In High School painting and being creative became the most important part of my identity and I became driven to learn more. As a result, I was accepted into the most prestigious institution for painting and drawing in Baltimore, The Maryland Institute of Art (MICA). At MICA, I continued to paint murals in hospitals, universities, private homes, and businesses. My work expanded to include different types of materials and surfaces. I began to find my voice. In graduate school, I continued to paint murals in various buildings around the George Washington University campus and, also studied Museum Education. My mentor was Marcella Brenner, wife of painter Morris Louis.
While I was attending graduate school at GWU I moved into my first studio in the Torpedo Factory in Alexandria, Virginia, a 100-year-old munitions plant where torpedoes were made during World War I. It was converted into artist studios. I was balancing making art and working in the museum world.
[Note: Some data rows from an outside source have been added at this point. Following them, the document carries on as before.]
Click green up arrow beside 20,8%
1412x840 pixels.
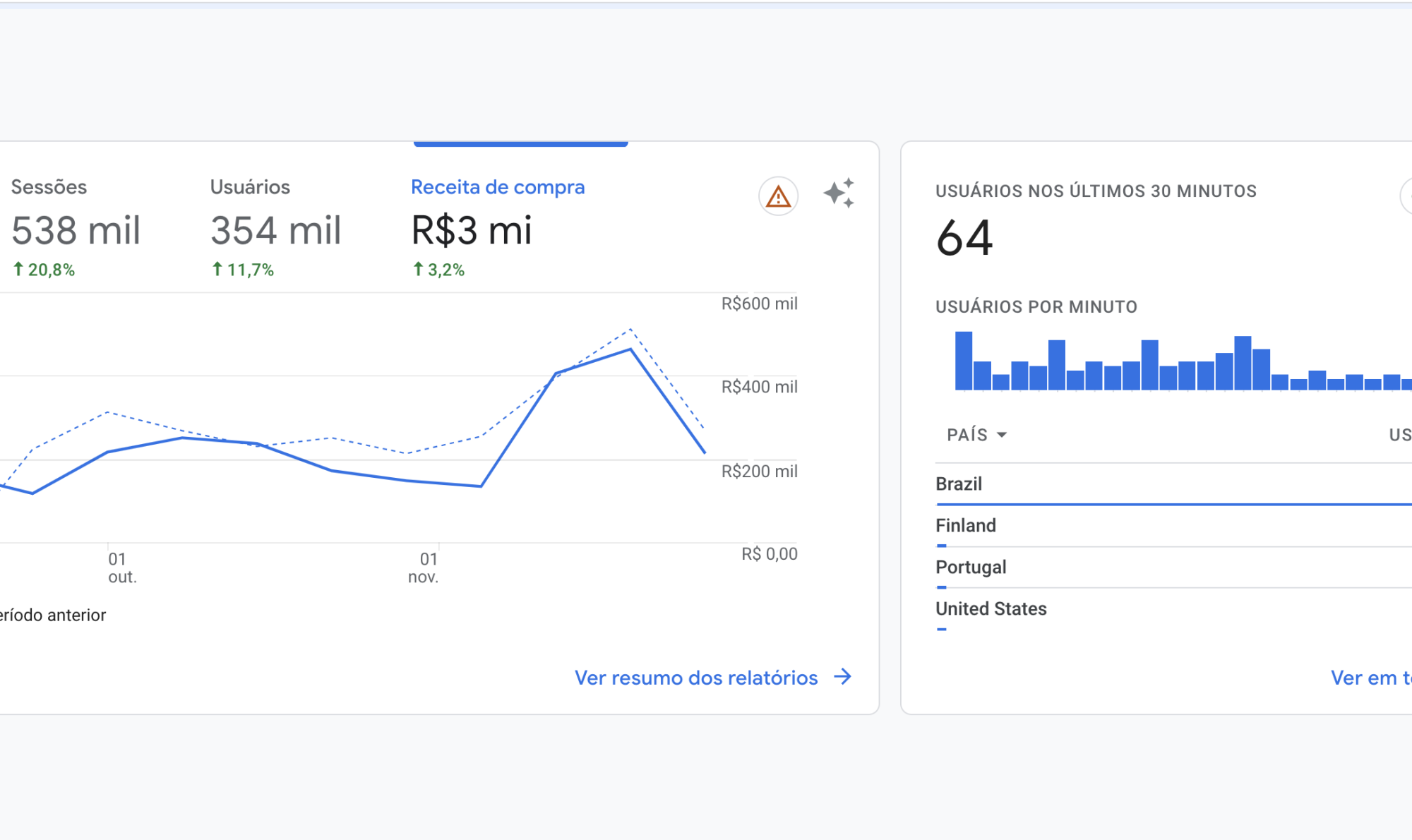pos(18,269)

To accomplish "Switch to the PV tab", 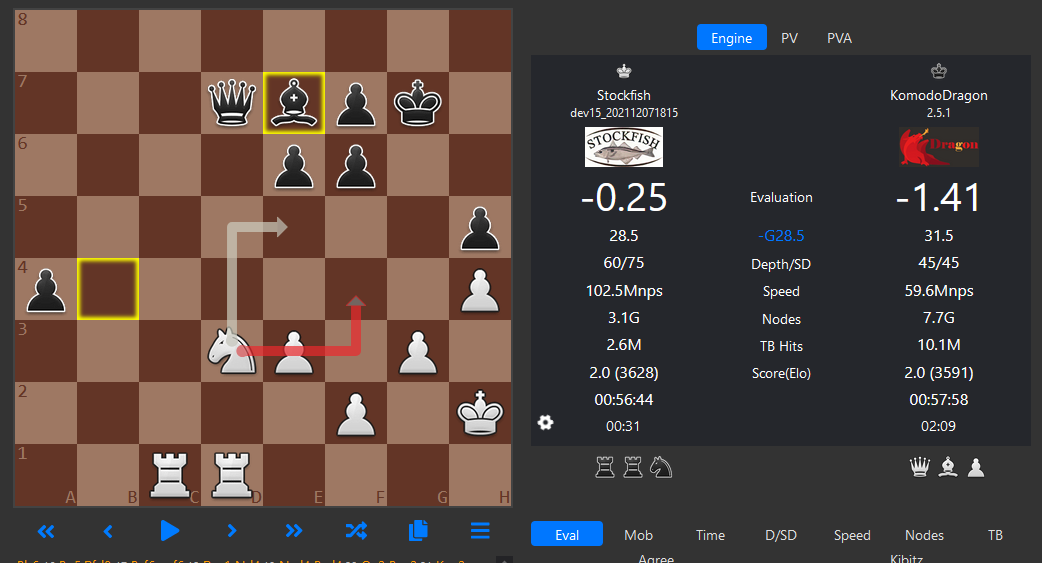I will 789,38.
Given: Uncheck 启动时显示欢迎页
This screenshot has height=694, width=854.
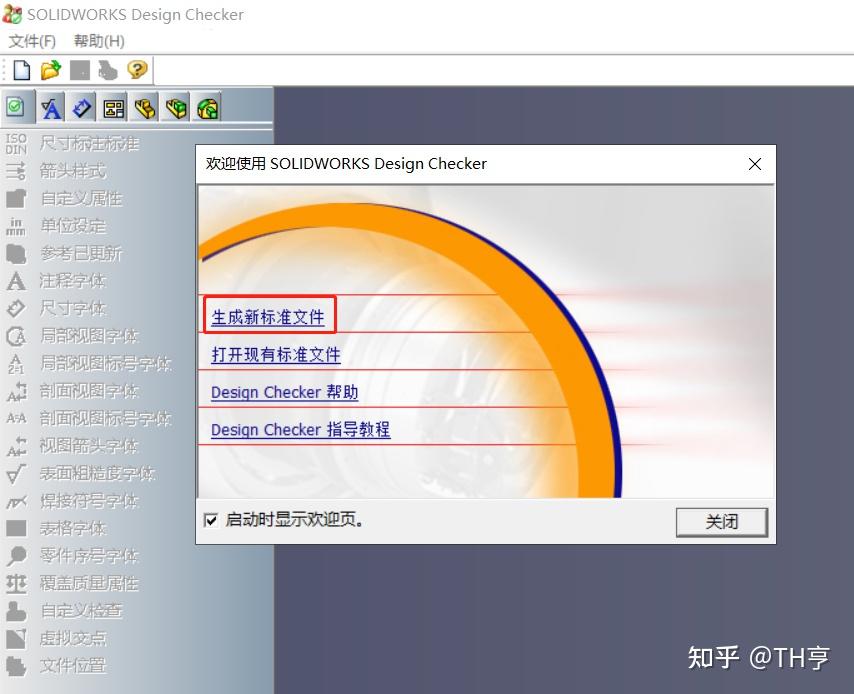Looking at the screenshot, I should click(209, 520).
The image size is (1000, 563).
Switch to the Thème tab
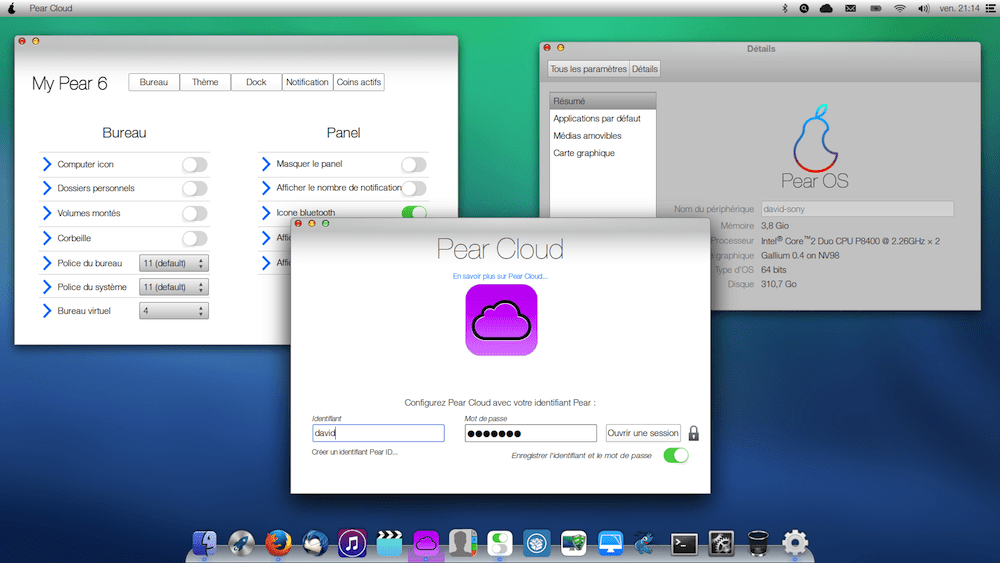point(205,82)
My working life as an educator, a curator and a writer a small part of my creative energy. After graduate school, I married my college sweetheart and we moved to New York City, then Tulsa, Oklahoma, and then suburbs of Dallas and Houston following his airline industry career. Despite having joy in raising two children, I was living under a dark cloud. My husband at the time was not interested in my art career and worse was both verbally and physically abusive. I battled his demons to keep my children and myself safe from his destructive behavior. The effects unfortunately extended beyond mental and physical abuse but also greatly impacted my ability to produce art, to create and to even believe in myself. I felt lost, stifled and afraid.
It wasn’t until I found a way out of that abusive relationship and developed a new relationship with a supportive partner that I had the mental bandwidth to be creative again. When I remarried in 2000, to my current husband Paul, my spirit was renewed. He suggested that I make a list of ten things I wanted to do with my life; going back to painting was at the top of this list. Paul encouraged me to move forward and with the support of my instructors at the Glassell School of Art, I was accepted into a highly competitive master’s program in painting at New York University, which began in Venice one semester subsequently followed by two semesters in Manhattan.
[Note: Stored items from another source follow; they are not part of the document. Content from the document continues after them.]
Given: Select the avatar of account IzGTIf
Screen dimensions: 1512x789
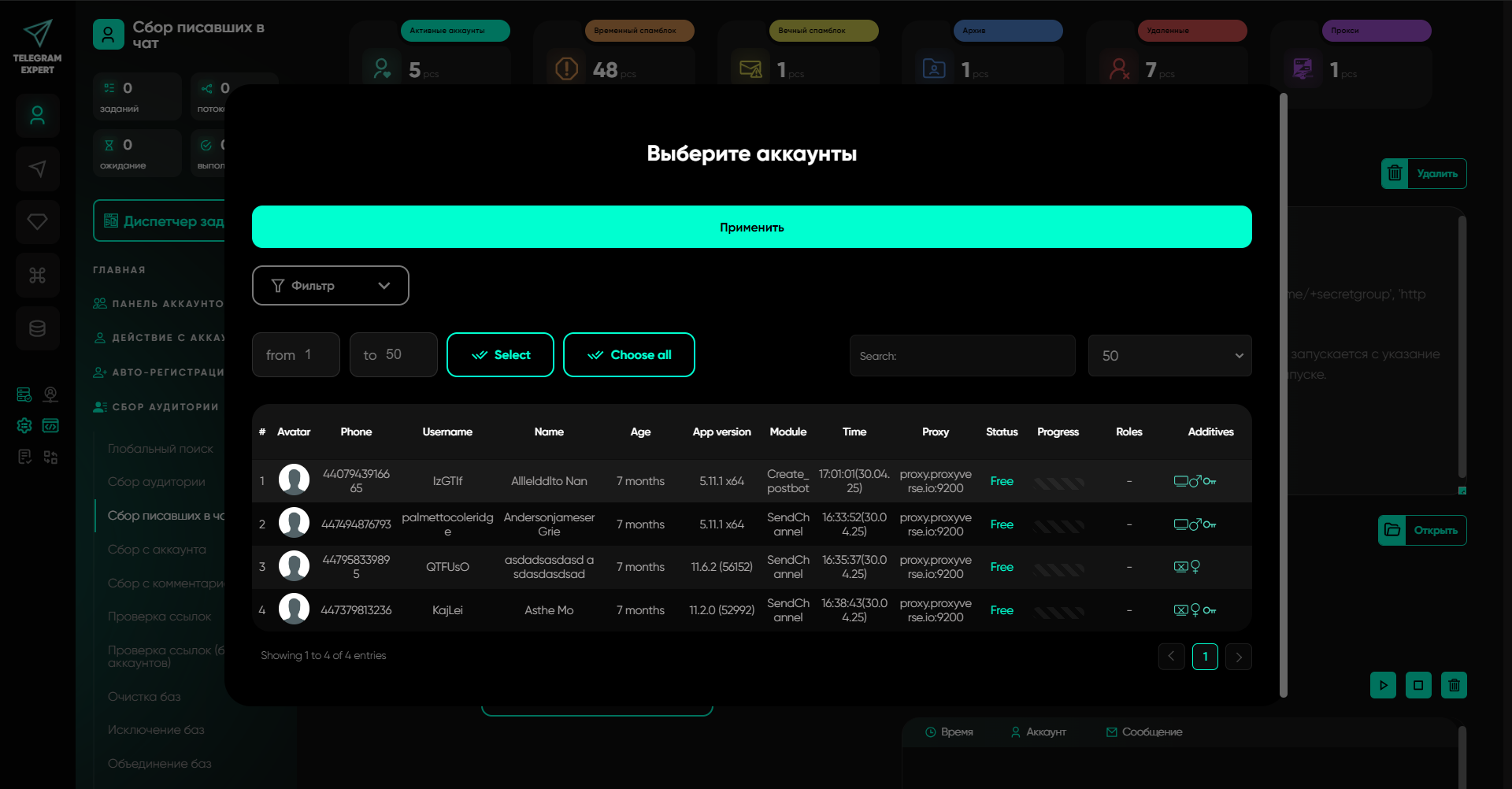Looking at the screenshot, I should tap(294, 480).
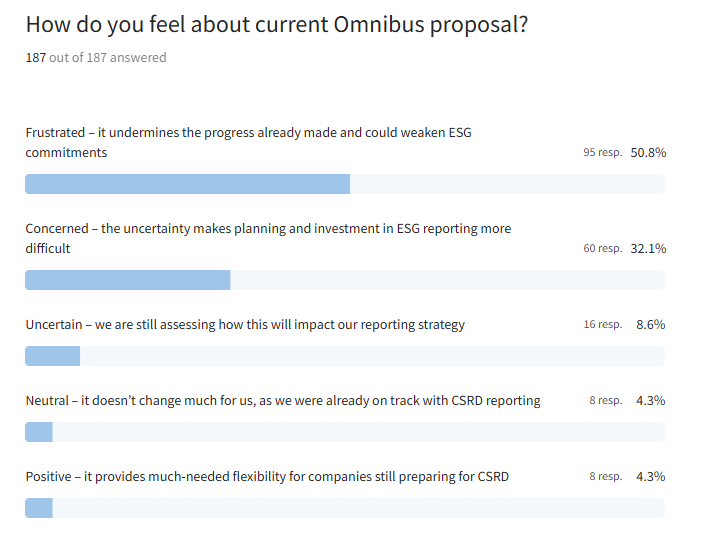Image resolution: width=724 pixels, height=544 pixels.
Task: Click the survey question title about Omnibus proposal
Action: (276, 25)
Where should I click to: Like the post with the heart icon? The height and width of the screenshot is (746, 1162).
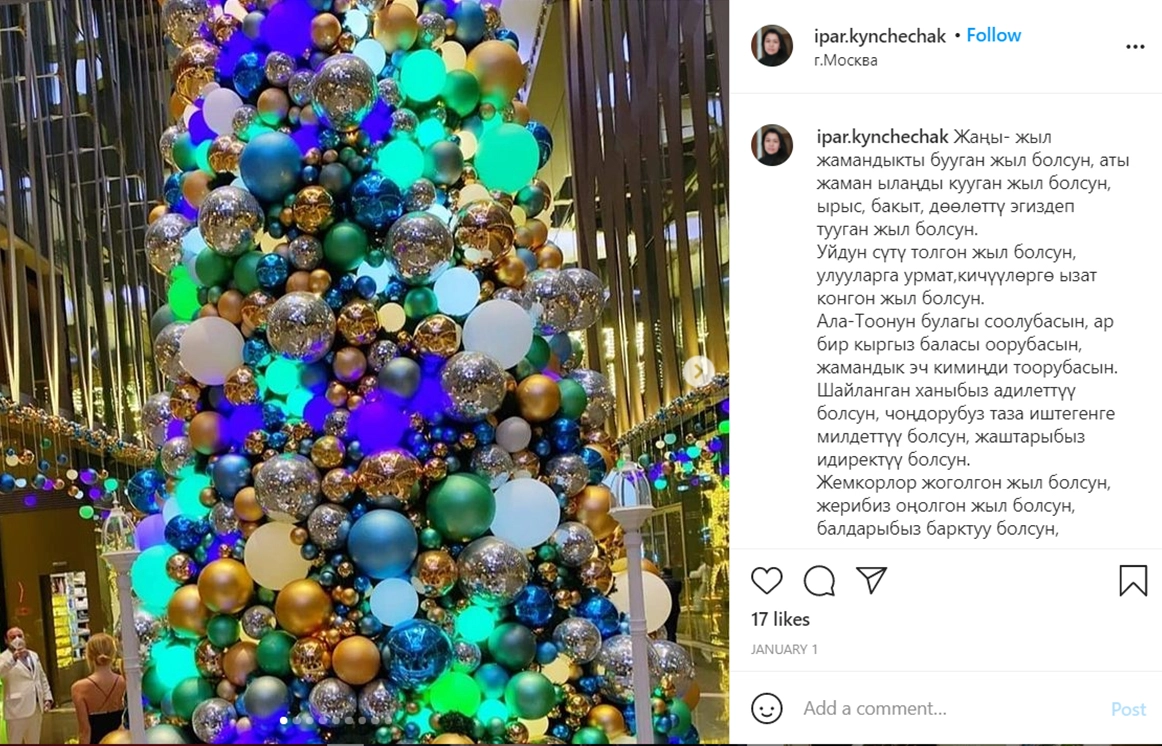click(x=766, y=581)
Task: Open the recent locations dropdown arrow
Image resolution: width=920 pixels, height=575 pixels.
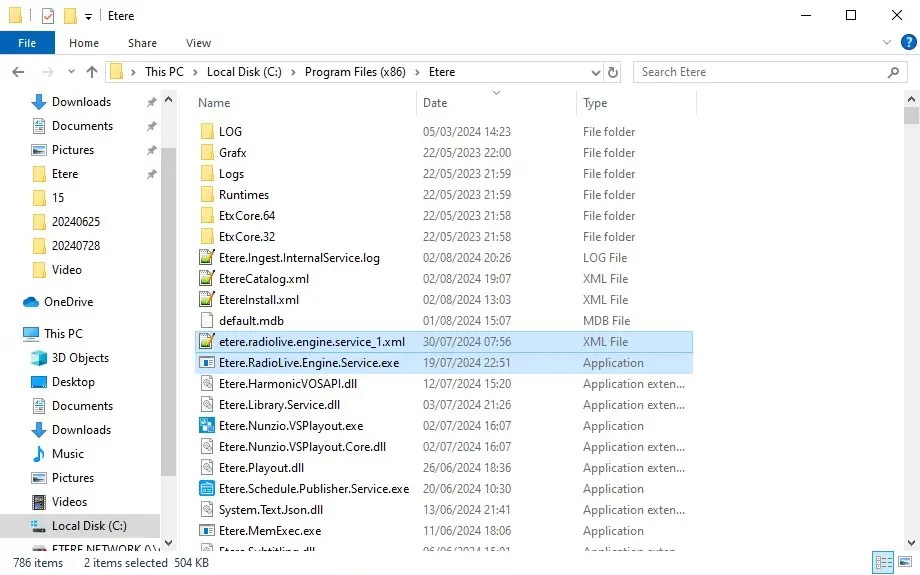Action: click(68, 72)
This program opened doors in my practice as an artist and doors to the art world I previously had not been exposed to. I was able to understand how my practice could have value and be a part of larger sphere. Since that time, I’ve been extremely lucky in my painting career to have had work shown in numerous galleries in Houston and Sante Fe and have had work become part of permanent museum collections. `
Currently, I work from my studio in the Silos, an old Rice Factory in the Warehouse district of Houston and I teach studio art at the Glasscock School of Rice University. My husband and I are proud grandparents of three children and we own a poodle named Bogey who follows me everywhere.